Quién es Meng Hongwei, el presidente de Interpol desaparecido

Meng Hongwei junto a Néstor Roncaglia, el jefe de la Policía Federal Argentina
Meng Hongwei junto a Néstor Roncaglia, el jefe de la Policía Federal Argentina Fuente: Archivo
Luisa Corradini
(0)
5 de octubre de 2018  • 09:54

PARÍS.- El 10 de noviembre de 2016 fueron muchos los dientes que rechinaron cuando Interpol eligió como presidente a Meng Hongwei, viceministro de Seguridad Pública en China, de quien se desconoce su paradero.

Las dudas parecían justificadas ante el nombramiento de un dignatario de un país con escasa vocación para hacer respetar los derechos humanos como presidente de una poderosa red de seguridad internacional.

En una organización de policía que reúne 192 países, el nombre de Meng fue plebiscitado en la 85ª Asamblea General de Interpol en Bali: 123 delegados votaron a favor de su candidatura contra 28 para su único adversario, un namibio. Su mandato debe durar cuatro años.

Pero el actual presidente de la organización tiene un CV muy particular. A los 64 años, Meng fue -o sigue siendo- viceministro a cargo de la Seguridad Pública en un Estado policial de partido único. Ese ministerio detiene, interroga, encarcela opositores políticos, militantes medioambientales y abogados defensores de los derechos humanos.

"Tenemos pruebas de los abusos cometidos por ese ministerio, por ejemplo su utilización de la tortura, la detención arbitraria y la persecución de defensores de los derechos humanos", afirmaba entonces Maya Wang, de la sección Asia de Human Rights Watch.

Meng también dirigió la policía del Ejército del Pueblo, una unidad paramilitar que se ilustró en la represión de manifestaciones, sobre todo en Tibet y en Xinjiang. Fue además vicepresidente de la Comisión Nacional de Control de Narcóticos y director de la Oficina Nacional contra el Terrorismo de China.

El presidente de Interpol de visita en nuestro país, en octubre de 2017
El presidente de Interpol de visita en nuestro país, en octubre de 2017 Fuente: Archivo

La segunda preocupación que planteó su elección al frente de Interpol fue la doble actividad de Meng, que era un peso-pesado del Partido Comunista Chino (PCCh). En 2014, la prensa internacional retomó uno de sus discursos ante los oficiales de policía chinos, intimándolos a colocar "la política, la organización del partido y la ideología antes que nada".

Justamente, también fue vicepresidente del Comité de Organización del PCCh dentro del aparato de seguridad pública, un departamento clave, responsable del nombramiento del personal sobre bases políticas y no con criterios profesionales.

"En cierta manera, se promovió el ingreso del Partido Comunista al interior de Interpol", señaló en aquel momento Nicholas Bequelin, director de Amnistía Internacional para el este asiático.

¿Acaso Meng todavía sigue ejerciendo todas esas responsabilidades?
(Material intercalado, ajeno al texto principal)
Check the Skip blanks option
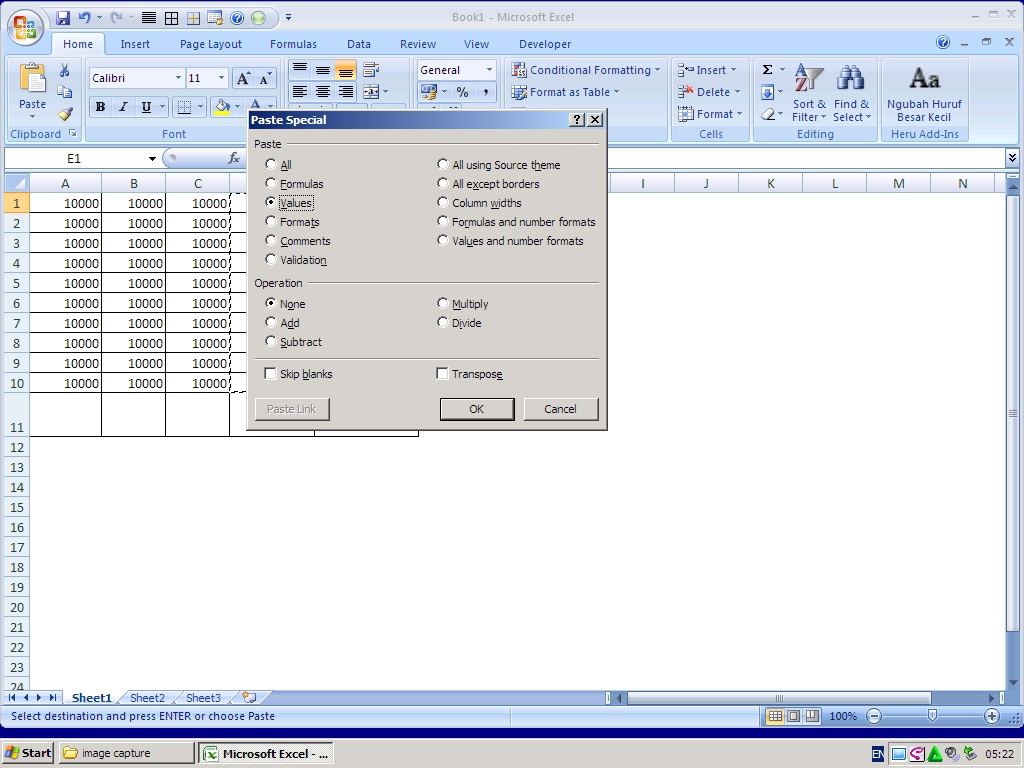 pos(269,373)
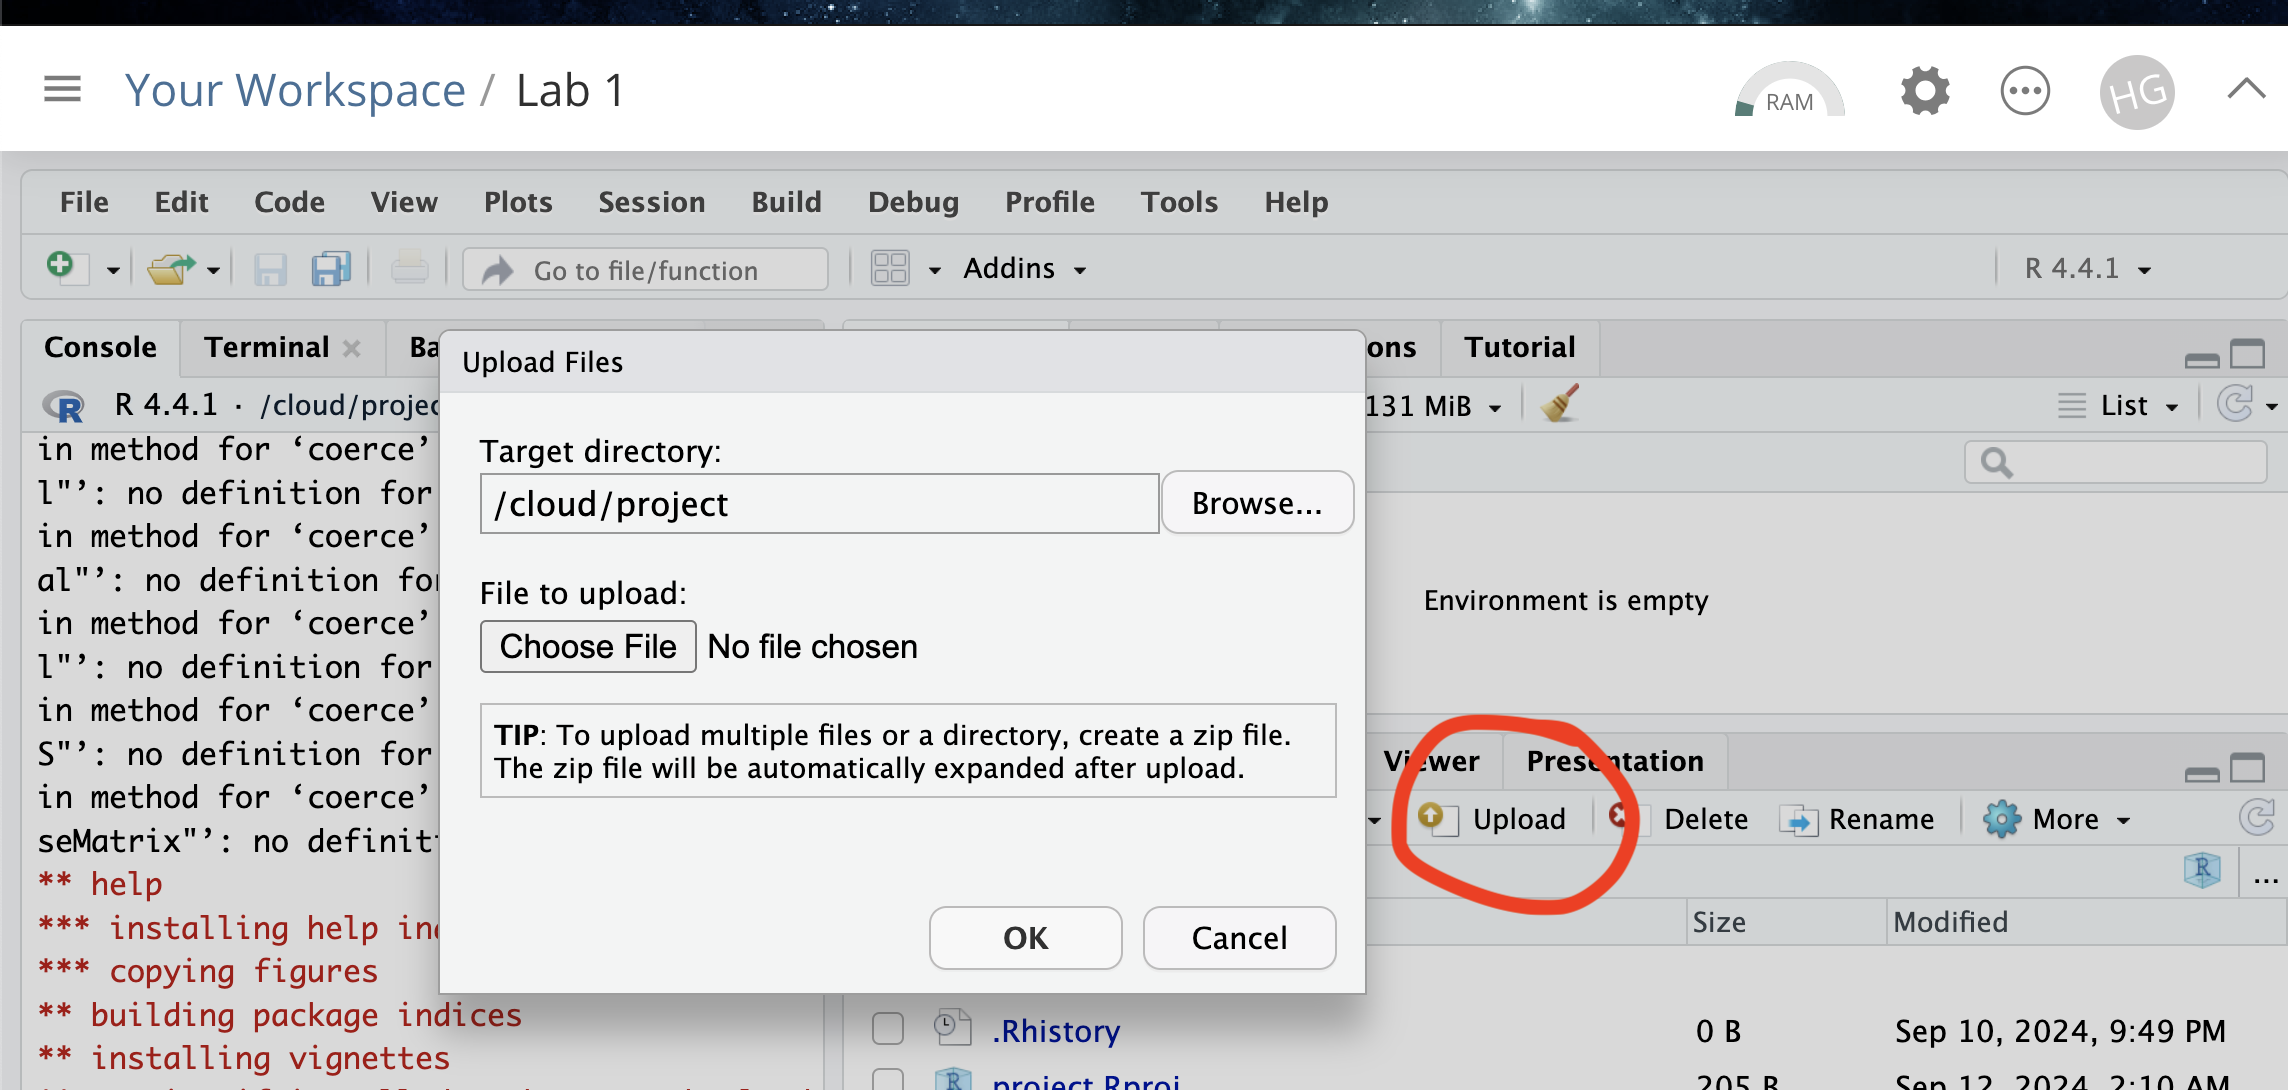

Como todo lo que concierne a la organización oficial china, sus funciones actuales dentro del aparato son ambiguas. Meng sigue listado como viceministro de Seguridad Pública en el sitio de ese ministerio. Pero parece haber perdido su puesto dentro del Comité del partido en el mes de abril.

Si bien su trabajo específico dentro de Interpol no es el de dirigir la organización en sus acciones cotidianas -cargo ejercido por el secretario general-, la preocupación planteada por su nombramiento no parece exagerada.

Un caso emblemático de la utilización ilegal de Interpol por parte de Pekín fue el del uigur Dolkun Isa. Militante pacifista, defensor de esa minoría china en el World Uyghur Congress, refugiado político, naturalizado alemán e invitado por todo el mundo para dar conferencias sobre la cuestión, no pudo obtener la visa para entrar a India en 2016 con el pretexto de ser objeto de una "nota roja" por terrorismo, distribuida por Interpol y emitida en China.

Ese gesto violó expresamente los estatutos de Interpol, que se prohíbe a sí misma "toda intervención de carácter político, militar, religioso o racial. Tanto en lo que concierne a sus actividades, como a la utilización de sus canales de comunicación y sus instrumentos".